Word and element pointing lines:
───

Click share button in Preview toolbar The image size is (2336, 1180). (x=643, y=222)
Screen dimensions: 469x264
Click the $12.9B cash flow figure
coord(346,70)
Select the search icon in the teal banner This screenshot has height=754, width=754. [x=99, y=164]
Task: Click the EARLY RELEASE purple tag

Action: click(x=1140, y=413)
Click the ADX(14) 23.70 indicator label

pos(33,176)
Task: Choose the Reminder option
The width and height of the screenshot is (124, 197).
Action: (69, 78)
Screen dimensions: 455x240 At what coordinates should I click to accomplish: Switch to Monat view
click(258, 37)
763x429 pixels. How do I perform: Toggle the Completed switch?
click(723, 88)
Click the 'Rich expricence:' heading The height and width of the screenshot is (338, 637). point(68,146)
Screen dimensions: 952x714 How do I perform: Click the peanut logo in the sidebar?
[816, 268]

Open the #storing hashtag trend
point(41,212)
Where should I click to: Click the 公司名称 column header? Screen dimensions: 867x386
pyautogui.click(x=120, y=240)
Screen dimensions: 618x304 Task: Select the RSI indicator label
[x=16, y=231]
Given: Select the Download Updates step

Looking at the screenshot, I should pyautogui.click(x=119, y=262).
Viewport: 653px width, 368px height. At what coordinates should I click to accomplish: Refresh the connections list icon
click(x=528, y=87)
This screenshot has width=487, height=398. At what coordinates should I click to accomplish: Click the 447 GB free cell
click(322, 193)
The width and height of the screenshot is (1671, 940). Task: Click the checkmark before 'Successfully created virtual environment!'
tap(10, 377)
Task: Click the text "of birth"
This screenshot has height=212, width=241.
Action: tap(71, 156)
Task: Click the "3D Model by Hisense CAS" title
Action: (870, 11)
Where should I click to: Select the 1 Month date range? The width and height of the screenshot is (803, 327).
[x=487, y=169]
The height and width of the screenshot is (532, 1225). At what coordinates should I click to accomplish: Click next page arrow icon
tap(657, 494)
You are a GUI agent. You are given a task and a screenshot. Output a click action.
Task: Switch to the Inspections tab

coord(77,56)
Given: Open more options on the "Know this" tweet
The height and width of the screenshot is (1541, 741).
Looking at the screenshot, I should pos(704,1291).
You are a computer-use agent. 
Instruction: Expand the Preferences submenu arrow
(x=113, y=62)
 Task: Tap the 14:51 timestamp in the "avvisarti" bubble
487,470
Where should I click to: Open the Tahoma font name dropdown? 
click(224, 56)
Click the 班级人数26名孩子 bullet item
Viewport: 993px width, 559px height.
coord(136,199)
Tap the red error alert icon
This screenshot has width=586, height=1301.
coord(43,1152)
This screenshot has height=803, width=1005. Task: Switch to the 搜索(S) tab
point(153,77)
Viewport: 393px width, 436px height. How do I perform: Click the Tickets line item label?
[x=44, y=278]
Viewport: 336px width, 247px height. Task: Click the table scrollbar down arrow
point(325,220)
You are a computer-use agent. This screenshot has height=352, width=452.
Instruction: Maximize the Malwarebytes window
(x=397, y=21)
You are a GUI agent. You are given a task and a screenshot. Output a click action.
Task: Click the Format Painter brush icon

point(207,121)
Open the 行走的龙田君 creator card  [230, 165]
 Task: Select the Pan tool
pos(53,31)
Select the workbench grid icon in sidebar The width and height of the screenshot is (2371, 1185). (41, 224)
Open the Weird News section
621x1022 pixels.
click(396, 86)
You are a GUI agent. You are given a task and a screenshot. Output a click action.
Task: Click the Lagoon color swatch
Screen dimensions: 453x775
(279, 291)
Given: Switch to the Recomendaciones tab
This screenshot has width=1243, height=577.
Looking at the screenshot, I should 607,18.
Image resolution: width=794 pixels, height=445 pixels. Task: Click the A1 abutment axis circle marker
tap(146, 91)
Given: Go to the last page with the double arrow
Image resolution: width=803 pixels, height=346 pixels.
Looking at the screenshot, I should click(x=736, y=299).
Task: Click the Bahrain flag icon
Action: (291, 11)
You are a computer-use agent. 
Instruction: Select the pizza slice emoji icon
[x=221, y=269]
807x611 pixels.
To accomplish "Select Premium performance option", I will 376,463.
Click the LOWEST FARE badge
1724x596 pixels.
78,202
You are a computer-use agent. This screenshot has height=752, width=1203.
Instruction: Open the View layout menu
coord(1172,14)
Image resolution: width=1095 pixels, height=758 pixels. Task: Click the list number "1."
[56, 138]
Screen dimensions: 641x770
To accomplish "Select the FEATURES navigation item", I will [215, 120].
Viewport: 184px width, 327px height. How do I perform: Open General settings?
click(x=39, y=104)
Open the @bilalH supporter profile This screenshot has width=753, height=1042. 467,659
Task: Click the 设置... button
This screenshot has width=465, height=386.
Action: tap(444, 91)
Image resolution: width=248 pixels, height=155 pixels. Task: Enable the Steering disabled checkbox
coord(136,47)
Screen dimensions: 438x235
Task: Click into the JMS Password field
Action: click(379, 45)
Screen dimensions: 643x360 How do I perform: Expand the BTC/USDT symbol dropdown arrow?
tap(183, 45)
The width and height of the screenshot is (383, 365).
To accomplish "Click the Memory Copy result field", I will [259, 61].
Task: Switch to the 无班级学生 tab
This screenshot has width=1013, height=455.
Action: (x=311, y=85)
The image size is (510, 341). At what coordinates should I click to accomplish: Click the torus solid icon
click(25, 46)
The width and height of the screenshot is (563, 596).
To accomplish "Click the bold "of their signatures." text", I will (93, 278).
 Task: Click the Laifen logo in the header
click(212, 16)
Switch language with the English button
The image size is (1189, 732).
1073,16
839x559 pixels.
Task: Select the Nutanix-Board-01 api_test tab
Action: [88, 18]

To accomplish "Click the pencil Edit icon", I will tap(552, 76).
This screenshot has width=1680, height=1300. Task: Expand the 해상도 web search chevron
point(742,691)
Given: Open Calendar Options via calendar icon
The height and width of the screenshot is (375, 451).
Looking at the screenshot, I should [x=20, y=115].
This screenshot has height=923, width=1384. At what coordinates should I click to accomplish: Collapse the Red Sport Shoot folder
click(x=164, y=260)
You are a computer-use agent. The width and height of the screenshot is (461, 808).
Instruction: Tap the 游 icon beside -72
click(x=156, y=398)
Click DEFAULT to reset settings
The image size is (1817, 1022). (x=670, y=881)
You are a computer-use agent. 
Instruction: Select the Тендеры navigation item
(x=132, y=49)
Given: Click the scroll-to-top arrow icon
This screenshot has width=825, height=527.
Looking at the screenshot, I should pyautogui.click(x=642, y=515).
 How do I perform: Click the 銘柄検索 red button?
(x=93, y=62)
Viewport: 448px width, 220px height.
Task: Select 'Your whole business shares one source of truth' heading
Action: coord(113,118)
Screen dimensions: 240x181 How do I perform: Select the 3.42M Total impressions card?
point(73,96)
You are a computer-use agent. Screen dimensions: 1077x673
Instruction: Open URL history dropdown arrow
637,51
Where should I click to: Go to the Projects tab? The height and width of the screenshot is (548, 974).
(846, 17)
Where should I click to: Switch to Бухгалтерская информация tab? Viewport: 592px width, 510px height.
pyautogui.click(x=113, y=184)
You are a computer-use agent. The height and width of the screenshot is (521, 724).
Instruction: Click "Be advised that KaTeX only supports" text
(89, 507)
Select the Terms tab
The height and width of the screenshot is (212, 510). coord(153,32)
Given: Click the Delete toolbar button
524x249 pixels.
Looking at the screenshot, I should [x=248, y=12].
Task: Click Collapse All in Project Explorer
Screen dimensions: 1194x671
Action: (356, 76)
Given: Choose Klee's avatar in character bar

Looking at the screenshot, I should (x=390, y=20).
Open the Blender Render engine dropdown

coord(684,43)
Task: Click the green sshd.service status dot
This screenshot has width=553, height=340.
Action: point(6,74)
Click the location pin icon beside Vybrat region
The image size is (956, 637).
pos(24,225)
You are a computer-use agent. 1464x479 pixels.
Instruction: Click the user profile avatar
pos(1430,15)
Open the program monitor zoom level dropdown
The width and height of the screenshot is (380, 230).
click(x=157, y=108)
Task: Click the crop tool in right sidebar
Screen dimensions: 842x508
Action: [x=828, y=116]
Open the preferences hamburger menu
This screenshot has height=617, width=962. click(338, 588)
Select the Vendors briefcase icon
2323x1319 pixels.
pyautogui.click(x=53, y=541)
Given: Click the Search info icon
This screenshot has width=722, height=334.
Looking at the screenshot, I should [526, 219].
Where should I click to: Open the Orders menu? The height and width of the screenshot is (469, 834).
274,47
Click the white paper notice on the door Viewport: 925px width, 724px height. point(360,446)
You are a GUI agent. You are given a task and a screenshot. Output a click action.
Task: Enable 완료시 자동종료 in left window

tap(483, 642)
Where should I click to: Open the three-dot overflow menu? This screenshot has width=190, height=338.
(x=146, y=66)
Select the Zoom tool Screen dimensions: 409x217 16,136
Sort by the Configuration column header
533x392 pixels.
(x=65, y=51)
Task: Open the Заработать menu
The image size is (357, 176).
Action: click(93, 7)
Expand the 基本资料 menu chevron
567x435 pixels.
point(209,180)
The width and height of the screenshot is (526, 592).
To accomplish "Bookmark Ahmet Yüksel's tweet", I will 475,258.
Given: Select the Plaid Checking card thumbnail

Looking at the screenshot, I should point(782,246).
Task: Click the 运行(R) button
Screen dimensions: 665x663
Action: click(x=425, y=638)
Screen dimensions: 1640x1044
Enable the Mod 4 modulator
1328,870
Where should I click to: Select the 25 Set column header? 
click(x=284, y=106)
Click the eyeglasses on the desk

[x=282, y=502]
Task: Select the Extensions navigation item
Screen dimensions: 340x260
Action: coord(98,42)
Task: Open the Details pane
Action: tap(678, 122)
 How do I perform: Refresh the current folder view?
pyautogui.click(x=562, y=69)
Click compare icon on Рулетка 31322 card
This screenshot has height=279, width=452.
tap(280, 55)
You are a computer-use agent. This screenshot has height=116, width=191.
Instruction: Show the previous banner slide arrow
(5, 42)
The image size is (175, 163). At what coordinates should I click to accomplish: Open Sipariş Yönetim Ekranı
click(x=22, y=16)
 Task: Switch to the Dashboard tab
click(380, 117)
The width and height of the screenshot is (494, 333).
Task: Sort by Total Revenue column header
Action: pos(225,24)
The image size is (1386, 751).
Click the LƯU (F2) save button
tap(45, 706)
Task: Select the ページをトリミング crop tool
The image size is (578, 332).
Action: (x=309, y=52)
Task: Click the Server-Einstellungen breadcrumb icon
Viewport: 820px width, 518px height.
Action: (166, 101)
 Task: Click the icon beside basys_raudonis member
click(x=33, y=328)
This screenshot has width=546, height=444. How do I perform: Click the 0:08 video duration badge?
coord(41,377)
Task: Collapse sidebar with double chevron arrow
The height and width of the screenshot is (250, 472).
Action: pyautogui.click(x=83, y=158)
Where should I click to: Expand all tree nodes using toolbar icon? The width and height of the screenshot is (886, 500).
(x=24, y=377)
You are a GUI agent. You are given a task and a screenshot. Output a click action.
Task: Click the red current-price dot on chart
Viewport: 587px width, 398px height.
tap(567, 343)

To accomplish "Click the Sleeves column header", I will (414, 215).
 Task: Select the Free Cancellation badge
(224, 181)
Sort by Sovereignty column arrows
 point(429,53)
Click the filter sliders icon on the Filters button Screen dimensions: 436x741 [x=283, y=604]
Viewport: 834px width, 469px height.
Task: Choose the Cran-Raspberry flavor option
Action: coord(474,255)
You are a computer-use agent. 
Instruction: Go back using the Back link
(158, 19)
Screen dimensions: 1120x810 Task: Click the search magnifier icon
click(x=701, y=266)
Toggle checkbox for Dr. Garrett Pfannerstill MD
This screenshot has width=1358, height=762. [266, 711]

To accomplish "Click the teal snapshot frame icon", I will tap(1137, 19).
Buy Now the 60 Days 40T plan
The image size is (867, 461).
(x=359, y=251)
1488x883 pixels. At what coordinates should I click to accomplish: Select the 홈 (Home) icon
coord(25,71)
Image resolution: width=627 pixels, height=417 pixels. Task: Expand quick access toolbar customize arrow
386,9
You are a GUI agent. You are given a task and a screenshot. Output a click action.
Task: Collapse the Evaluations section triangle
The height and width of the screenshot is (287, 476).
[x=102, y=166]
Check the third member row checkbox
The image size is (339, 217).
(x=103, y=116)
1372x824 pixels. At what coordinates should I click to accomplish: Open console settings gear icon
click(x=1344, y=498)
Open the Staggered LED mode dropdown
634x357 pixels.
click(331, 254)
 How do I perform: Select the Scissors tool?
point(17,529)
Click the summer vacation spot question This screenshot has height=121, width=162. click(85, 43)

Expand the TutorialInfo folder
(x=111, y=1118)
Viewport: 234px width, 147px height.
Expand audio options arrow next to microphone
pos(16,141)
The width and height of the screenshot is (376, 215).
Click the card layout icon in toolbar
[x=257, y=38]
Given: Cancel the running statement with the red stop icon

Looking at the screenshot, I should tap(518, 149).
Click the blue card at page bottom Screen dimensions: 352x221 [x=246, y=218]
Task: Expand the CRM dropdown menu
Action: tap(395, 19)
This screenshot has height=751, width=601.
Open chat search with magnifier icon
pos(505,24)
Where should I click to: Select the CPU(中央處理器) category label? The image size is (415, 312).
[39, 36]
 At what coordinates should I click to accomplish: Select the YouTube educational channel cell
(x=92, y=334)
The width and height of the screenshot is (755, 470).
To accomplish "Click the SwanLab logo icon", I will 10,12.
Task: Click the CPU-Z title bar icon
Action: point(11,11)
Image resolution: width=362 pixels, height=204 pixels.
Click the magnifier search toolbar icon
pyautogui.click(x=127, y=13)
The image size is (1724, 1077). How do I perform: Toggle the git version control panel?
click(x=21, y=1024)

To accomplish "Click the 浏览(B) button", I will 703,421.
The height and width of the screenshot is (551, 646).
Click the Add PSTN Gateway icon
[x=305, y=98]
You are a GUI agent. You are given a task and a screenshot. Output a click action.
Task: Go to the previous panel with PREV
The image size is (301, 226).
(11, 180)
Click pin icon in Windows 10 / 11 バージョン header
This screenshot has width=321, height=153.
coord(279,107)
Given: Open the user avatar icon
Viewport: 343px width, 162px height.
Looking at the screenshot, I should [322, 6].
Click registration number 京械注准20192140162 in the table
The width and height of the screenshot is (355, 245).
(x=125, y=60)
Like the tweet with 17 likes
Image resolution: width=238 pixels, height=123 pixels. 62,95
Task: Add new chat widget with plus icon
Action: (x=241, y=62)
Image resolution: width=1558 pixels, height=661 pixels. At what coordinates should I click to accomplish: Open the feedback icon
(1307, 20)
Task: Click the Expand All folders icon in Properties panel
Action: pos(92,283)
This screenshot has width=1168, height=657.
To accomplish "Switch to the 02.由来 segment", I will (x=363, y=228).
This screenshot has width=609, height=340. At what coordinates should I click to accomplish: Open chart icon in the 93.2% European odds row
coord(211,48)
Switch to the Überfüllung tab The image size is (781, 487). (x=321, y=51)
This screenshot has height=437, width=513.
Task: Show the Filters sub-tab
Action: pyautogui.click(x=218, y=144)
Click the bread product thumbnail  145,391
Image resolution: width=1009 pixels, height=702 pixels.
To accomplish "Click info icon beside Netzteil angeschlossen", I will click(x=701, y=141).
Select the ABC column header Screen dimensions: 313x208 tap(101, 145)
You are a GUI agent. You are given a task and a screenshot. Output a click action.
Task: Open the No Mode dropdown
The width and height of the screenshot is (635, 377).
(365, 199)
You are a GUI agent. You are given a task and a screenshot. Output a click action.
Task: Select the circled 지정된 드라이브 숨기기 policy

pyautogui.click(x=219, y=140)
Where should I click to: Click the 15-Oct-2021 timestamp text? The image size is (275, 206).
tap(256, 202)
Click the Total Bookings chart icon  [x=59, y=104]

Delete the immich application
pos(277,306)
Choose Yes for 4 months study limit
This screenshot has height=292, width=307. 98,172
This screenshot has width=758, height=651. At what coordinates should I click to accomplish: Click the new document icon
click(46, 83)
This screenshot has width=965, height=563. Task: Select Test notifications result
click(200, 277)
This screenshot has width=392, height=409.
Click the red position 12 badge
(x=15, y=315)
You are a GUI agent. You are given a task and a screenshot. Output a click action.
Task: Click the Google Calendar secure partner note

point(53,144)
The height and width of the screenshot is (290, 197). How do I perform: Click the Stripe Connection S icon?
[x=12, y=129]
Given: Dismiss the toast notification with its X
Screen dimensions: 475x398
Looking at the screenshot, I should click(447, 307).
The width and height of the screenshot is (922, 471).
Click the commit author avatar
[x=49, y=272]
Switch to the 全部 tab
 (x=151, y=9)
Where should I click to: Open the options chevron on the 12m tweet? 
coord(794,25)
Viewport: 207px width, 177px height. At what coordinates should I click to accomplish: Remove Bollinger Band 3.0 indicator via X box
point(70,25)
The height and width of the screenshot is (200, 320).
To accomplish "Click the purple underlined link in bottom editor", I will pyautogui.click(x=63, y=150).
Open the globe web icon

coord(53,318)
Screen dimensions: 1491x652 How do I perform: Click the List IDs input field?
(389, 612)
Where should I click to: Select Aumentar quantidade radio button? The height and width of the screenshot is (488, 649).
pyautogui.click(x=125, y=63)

───

> _What is expected_:
Give again, word for word, the lines above from the first one through the line containing "pos(33,176)".

> _Exercise output_:
Click share button in Preview toolbar The image size is (2336, 1180). (x=643, y=222)
Screen dimensions: 469x264
Click the $12.9B cash flow figure
coord(346,70)
Select the search icon in the teal banner This screenshot has height=754, width=754. [x=99, y=164]
Task: Click the EARLY RELEASE purple tag

Action: click(x=1140, y=413)
Click the ADX(14) 23.70 indicator label

pos(33,176)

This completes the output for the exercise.